== Work to complete ==
[a] Decide whether each statement agrees with the DashBulkUploader passage below. Give yes or no for each, and quote the words from the passage that settle it.
(i) The Load class is the recommended way to upload data to Dash.
(ii) Calling add_load creates a Load and adds it to the uploader.uploads object.
(iii) The chunksize option can be specified when adding a load to the uploader.
[b] Extend the DashBulkUploader passage below, beginning after its final sentence.

The DashBulkUploader class is the recommended way to upload data to Dash. If more control is needed over the upload process, the Load class can be used instead.

from comotion.dash import DashBulkUploader
from comotion.auth import Auth

auth_token = Auth(orgname = 'my_org_name')
my_lake_table = 'v1_policies'
uploader = DashBulkUploader(auth_token = auth_token)

You can now add a load to the uploader.

uploader.add_load(
                  table_name = my_lake_table,
                  check_sum = {
                     # SQL aggregation: expected result
                     'sum(salary)': 12345
                  }, # Alternatively, provide the track_rows_uploaded arg as true
                  load_as_service_client_id = '0'
                )

This creates a Load and adds it to the uploader.uploads object. Note that modify_lambda, path_to_output_for_dryrun and chunksize can also be specified and will behave the same as for the read_and_upload_file_to_dash function.

== Dataset records ==
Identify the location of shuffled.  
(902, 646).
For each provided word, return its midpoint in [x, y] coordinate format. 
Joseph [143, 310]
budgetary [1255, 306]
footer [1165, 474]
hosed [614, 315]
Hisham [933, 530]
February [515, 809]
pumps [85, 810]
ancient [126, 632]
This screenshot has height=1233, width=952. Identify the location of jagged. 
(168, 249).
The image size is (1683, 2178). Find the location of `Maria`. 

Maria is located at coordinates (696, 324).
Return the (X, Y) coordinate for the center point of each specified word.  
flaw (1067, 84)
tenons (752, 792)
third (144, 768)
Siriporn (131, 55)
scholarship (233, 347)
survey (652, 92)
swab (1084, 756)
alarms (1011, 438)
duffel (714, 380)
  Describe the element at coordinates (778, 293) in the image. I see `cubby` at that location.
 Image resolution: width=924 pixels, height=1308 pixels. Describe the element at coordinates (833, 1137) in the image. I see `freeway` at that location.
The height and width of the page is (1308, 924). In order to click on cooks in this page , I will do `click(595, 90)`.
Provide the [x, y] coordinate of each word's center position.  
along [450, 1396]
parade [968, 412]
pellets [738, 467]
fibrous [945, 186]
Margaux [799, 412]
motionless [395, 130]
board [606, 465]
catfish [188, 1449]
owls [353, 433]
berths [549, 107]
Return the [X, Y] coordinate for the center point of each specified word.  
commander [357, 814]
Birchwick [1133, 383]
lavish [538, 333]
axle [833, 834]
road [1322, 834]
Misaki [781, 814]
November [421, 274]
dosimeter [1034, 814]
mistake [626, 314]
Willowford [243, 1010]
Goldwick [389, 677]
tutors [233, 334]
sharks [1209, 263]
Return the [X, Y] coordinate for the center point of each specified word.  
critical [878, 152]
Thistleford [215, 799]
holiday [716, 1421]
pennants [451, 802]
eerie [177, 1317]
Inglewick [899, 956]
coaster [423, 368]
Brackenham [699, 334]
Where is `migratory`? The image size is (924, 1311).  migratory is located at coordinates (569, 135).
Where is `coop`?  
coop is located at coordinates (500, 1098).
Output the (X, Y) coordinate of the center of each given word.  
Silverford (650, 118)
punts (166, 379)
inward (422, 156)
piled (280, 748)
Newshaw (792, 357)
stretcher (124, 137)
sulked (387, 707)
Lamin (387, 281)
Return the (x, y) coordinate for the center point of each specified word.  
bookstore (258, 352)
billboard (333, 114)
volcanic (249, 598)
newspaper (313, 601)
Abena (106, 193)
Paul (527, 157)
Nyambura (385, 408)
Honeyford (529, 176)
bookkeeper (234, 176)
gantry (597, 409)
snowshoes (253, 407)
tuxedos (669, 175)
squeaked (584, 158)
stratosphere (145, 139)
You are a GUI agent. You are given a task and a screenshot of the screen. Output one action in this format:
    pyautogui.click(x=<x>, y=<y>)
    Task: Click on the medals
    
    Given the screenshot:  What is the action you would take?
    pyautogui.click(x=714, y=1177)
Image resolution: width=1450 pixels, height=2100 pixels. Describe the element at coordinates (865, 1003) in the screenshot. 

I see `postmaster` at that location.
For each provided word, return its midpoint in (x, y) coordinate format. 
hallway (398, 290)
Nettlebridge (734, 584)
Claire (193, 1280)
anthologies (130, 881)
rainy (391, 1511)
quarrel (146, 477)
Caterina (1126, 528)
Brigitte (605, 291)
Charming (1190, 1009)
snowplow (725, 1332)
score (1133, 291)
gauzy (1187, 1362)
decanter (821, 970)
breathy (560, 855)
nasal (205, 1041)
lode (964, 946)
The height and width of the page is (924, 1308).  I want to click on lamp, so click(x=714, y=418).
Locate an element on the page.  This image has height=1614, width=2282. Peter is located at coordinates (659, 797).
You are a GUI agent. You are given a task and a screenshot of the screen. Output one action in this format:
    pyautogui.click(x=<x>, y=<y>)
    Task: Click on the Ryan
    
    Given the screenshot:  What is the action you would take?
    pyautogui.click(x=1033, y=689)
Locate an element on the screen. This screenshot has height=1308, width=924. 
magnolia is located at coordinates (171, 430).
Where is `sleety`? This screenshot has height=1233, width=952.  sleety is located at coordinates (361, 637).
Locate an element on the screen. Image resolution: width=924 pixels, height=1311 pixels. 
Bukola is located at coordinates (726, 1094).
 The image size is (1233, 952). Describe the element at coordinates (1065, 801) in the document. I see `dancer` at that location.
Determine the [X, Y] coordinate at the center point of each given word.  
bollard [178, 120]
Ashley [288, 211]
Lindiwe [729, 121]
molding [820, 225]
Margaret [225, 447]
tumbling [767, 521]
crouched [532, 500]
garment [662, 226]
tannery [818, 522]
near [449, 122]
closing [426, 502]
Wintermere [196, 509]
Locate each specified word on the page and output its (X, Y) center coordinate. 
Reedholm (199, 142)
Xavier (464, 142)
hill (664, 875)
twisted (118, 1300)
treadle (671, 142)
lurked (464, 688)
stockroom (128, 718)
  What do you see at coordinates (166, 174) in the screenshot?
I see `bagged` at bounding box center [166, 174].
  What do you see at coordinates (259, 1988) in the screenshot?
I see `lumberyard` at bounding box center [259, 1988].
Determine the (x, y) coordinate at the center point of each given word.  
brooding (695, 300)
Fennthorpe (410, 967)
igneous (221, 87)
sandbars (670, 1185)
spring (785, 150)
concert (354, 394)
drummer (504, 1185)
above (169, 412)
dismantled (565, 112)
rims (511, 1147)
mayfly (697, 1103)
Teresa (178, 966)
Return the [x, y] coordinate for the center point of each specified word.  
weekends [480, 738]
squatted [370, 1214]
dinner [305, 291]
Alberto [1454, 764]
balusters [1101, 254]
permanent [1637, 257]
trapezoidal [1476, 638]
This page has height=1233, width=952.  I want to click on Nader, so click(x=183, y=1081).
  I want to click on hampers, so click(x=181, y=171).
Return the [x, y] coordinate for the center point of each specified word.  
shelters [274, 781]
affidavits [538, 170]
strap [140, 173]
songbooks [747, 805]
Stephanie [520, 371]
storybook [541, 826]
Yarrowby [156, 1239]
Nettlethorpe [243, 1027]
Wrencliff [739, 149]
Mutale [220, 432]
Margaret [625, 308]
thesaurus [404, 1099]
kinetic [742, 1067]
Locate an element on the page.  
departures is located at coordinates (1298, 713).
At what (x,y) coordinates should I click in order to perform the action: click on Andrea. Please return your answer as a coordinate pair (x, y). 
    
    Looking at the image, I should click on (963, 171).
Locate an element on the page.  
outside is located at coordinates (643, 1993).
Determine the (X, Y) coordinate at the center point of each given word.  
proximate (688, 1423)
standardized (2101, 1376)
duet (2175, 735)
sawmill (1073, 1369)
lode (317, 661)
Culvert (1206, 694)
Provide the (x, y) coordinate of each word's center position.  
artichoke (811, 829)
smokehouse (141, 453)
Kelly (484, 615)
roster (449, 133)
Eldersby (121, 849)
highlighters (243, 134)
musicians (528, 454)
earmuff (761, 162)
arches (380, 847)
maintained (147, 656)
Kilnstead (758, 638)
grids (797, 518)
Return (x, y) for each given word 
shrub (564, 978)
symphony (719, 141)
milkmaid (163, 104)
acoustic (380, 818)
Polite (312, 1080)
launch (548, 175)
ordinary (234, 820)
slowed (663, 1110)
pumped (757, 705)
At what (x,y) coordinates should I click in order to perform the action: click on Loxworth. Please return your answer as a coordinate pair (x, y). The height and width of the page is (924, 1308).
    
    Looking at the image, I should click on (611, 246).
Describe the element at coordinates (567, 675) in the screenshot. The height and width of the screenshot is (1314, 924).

== Answers in order ==
[a]
(i) No: "The DashBulkUploader class is the recommended way to upload data to Dash. If more control is needed over the upload process, the Load class can be used instead."
(ii) Yes: "This creates a Load and adds it to the uploader.uploads object."
(iii) Yes: "Note that modify_lambda, path_to_output_for_dryrun and chunksize can also be specified and will behave the same as for the read_and_upload_file_to_dash function."

[b]
The check_sum parameter can be used to verify a load before it is pushed to the lake. Specify a dictionary of valid check sums as in the example above to ensure data quality and completeness. Any valid SQL aggregation can be provided in the keys, and a scalar value should be provided for the values. You will need to calculate these check sums at source and then provide the expected result as the value.

If this is not required, you can set track_rows_uploaded = True, which will automatically create the check_sum {'count(*)': x}, where x is the number of rows in the source data.

Now we need to add a data source to the load

uploader.add_data_to_load(
                           table_name = my_lake_table,
                           data = 'data/inforce_policies', # Can be a path to a csv, parquet or directory, a pandas dataframe or a dash.Query object
                           dtype={'id': 'int32', 'name': 'string', 'age': 'int32', 'salary': 'float64'} # The dtype parameter is recommended (but optional), as it allows control of lake schema from source and improves upload data quality.
                         )

print(uploader.uploads) # Will print the dictionary containing loads and data sources added to the uploader.

This function will add the datasource to the applicable load. You can add multiple data sources to 1 load. We recommend using the dtype parameter, which should be compatible with the pandas dtype argument.

Hint

If a path to a directory is specified, all valid files in the directory will be uploaded to the lake table specified.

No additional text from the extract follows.